━━━━━ Page text ━━━━━

JAPAN CREATES CHINESE PUPPET STATE
Hsinking (Changchun), Manchukuo · February 18, 1932
The Meiji Restoration of Imperial rule in 1868 resulted in the downfall of Japan’s powerful military commanders, the shoguns, and the Japanese samurai warrior class. Partly as a concession to the samurai, the Japanese government embarked on an aggressive foreign policy in Manchuria in Northeastern China and on the Korean Peninsula. The Japanese defeat of Russia over the latter’s territorial ambitions in Manchuria in 1904–1905 bolstered Japan’s power, authority, and self-confidence in the Asia Pacific region. The Treaty of Versailles, which ended World War I, granted Japan rights and concessions in the Shantung Peninsula in Northeastern China across the Yellow Sea from Korea, a Japanese colony since 1910.
Using an argument similar to the Nazis’ mantra for Lebensraum in Eastern Europe, Japanese national extremists looked to China for living space. On September 18, 1931, Japan’s Kwantung Army in China invaded Manchuria and on this date in 1932 established the puppet state of Manchukuo, the Kwantung Army’s springboard for further aggression in China. In the same year the Imperial Japanese Army, with the blessings of Shōwa Emperor Hirohito (on the throne from 1926 to 1989), organized a secret research group in Manchukuo’s Pingfang district for the purpose of developing chemical and biological weapons to be used against the Chinese, Koreans, and other “inferior” peoples whose territory they, comparable to the Nazis in Europe, intended to conquer.
Unit 731, whose headquarters’ design was that of a lumber mill, was the most notorious of these research laboratories, where diseases such as bubonic plague, cholera, and anthrax were mass-produced. More than 10,000 humans (euphemistically known as “logs”) were subjects of barbarous experiments conducted in this and similar factories of death, repeatedly being forced to work to exhaustion and exposed to diseases, starvation, and vivisection. Hapless subjects included criminals, bandits, anti-Japanese partisans, political prisoners, as well as infants, children, the elderly, and pregnant women. Run by the Kwantung Army, Unit 731’s victims also included U.S., British, Dutch, Australian, and Soviet prisoners of war. Unit 731’s germ and chemical weapons programs resulted in possibly as many as 200,000 gruesome deaths of military personnel and civilians between 1932 and 1945. Most of the perpetrators were never brought to justice after the war.

━━━━━ Data section ━━━━━

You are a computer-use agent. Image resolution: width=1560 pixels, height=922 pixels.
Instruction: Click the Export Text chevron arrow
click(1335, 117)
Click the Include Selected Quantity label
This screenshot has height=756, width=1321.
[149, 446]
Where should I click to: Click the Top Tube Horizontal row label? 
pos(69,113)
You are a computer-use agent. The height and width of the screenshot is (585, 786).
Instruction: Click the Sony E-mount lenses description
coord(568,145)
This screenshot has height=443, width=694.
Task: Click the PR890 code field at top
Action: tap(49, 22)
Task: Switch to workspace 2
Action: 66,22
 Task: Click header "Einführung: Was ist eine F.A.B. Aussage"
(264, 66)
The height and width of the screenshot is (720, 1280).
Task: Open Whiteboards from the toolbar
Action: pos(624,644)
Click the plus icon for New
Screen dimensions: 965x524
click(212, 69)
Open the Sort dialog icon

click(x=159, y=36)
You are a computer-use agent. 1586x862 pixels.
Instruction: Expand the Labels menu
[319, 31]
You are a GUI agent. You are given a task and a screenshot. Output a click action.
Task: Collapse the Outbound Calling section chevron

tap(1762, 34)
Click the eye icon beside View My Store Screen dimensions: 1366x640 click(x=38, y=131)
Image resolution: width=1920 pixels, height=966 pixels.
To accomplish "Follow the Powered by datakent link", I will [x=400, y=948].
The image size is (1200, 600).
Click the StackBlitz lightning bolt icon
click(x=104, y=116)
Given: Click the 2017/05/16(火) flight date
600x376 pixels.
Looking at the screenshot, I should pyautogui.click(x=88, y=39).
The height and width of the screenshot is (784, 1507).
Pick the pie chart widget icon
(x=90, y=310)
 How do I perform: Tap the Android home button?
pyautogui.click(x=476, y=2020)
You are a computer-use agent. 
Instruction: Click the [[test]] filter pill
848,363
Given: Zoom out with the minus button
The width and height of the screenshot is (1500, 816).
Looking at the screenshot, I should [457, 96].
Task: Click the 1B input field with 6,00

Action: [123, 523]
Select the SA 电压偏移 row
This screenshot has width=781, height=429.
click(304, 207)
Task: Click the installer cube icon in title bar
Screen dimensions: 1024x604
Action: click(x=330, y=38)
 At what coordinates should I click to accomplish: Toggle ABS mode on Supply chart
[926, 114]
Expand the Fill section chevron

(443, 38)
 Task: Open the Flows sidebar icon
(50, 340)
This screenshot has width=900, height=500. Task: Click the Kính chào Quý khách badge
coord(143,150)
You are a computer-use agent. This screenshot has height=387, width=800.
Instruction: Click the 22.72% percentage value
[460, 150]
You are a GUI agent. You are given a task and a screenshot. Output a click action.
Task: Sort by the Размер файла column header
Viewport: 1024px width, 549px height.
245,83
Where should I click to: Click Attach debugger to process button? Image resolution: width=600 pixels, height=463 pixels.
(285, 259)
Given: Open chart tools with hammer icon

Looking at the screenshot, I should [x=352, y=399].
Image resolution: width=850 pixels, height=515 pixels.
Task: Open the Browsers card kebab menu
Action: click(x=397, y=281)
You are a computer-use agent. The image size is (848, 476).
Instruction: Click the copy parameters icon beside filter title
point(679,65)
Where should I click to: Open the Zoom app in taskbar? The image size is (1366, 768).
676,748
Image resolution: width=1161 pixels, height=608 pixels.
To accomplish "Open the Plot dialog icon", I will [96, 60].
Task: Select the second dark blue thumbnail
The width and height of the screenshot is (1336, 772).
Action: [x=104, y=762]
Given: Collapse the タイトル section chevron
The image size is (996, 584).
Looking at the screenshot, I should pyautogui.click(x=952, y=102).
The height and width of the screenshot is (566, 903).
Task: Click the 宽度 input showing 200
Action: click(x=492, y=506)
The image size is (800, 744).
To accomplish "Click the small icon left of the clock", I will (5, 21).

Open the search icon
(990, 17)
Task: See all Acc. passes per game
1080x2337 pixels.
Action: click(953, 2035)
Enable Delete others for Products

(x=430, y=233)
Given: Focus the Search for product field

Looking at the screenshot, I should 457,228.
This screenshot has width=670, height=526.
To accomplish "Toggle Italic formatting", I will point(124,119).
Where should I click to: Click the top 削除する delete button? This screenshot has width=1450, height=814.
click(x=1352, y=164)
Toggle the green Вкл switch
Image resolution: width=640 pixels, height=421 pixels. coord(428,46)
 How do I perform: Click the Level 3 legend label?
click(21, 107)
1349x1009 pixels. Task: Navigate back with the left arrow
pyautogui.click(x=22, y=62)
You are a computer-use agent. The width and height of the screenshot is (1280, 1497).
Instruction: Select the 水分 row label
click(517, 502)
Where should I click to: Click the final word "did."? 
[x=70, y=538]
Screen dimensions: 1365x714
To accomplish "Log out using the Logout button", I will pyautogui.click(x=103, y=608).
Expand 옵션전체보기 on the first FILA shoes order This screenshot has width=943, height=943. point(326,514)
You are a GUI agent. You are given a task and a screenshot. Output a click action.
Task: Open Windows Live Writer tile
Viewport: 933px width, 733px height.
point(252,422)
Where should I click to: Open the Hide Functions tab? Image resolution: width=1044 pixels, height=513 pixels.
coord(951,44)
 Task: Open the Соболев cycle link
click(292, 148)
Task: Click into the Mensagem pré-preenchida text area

━━━━━

**Required action:** Please go on with the page text about Japan's creation of Manchukuo, picking up right after its last sentence. The data has no connection to the text on Japan and Manchukuo.

**Answer section:**
Japanese Puppet State Manchukuo (1932-1945) and Biological/Chemical Warfare Unit 731
Above: Map of Manchukuo (Manchuria) in relation to its neighbors. The large area labeled “Japan” is the Japanese colony of Korea (1910–1945). The smaller area on the southern part of the Liaodong Peninsula in Manchuria went by the name of Kwantung Leased Territory, which included the militarily and economically significant ports of Lüshunkou (Port Arthur) and Dalian.
Left: Propaganda poster promoting harmony between Japanese, Chinese, and the residents of Manchukuo. The caption says (right to left): “With the cooperation of Japan, China, and Manchukuo, the world can be in peace.”
Right: Japanese Biological Warfare Unit 731 Headquarters at Pingfang (near Harbin), Manchukuo (Northeast China). Officially known as the Epidemic Prevention and Water Purification Department of the Kwantung Army (the Japanese occupation army in Manchukuo), the sprawling complex was serviced by an airport and railroad stations. Leading Japanese medical schools assigned doctors to Unit 731, some of whom later complained of wasting the best years of their lives on medical research that could not be continued after the war. Almost 70 percent of the victims who died at Pingfang (there were other Unit 731 installations) were Chinese, including both civilian and military. Soviets comprised close to 30 percent of the victims. Most of Pingfang was burnt by the Japanese to destroy evidence of the some of the most grisly atrocities of World War II, but the incinerator where the remains of victims were burnt remains today. Unlike war crimes associated with Nazi human experimentation, which are extremely well documented, the activities of Unit 731 are known only from the testimonies of former unit members.